(Dataset entries)
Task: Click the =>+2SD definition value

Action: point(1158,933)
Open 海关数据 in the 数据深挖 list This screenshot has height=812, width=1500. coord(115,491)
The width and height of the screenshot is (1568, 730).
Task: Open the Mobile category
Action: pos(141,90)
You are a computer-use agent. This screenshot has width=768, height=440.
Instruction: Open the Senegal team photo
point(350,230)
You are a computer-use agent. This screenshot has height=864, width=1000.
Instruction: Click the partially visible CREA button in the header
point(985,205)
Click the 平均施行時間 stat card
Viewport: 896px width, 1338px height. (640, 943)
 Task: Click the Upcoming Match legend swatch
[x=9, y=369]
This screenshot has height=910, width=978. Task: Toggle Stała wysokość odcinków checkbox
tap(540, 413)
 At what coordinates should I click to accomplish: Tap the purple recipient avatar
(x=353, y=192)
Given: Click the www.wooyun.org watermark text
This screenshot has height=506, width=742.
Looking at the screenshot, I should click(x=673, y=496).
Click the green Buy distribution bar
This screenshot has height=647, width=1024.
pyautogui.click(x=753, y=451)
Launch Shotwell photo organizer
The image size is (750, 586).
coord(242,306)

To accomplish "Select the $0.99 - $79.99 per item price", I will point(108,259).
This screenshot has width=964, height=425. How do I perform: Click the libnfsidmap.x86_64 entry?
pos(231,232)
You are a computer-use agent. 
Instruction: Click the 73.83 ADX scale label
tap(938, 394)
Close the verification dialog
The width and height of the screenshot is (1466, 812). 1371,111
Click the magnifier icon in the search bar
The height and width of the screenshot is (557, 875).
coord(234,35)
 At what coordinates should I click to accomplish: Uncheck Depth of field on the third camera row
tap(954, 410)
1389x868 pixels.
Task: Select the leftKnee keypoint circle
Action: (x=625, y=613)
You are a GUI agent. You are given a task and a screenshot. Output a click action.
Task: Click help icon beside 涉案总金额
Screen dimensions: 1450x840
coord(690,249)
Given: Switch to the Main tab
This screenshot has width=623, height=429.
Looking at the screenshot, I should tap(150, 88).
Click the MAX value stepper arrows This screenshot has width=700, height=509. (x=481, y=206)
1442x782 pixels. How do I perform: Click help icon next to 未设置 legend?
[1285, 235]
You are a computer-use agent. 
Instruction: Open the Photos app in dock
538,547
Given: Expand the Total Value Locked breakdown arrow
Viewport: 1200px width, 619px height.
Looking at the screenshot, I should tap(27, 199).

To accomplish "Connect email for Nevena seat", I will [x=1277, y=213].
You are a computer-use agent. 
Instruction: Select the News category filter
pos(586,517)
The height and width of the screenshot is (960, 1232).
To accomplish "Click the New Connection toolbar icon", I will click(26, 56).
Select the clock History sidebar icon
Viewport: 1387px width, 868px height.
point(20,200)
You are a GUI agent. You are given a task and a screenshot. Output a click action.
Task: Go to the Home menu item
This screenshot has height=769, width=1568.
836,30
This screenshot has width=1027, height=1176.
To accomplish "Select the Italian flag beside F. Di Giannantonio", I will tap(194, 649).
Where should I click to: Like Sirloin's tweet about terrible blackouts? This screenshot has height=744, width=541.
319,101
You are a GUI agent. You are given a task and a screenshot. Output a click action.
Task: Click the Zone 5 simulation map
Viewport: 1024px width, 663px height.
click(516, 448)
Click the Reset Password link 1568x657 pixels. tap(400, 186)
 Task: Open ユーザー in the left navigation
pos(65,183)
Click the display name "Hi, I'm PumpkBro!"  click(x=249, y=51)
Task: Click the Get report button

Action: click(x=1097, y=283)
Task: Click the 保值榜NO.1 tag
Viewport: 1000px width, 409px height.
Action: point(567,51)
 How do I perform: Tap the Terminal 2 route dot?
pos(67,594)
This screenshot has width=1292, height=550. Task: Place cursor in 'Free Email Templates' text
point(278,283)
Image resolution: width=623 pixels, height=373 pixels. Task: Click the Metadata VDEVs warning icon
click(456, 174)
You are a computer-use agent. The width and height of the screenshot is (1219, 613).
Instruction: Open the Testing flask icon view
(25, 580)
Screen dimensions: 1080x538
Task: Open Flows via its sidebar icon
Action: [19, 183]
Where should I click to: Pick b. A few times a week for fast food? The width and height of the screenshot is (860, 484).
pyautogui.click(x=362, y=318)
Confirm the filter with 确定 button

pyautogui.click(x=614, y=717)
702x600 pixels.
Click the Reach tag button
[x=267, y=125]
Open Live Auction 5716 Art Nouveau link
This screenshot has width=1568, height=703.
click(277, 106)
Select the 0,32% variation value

- EXERCISE PROMPT
Repeat the entries above exactly, from the first line through the line containing "has width=768, height=440.".

- EXERCISE RESULT
Task: Click the =>+2SD definition value

Action: point(1158,933)
Open 海关数据 in the 数据深挖 list This screenshot has height=812, width=1500. coord(115,491)
The width and height of the screenshot is (1568, 730).
Task: Open the Mobile category
Action: pos(141,90)
You are a computer-use agent. This screenshot has width=768, height=440.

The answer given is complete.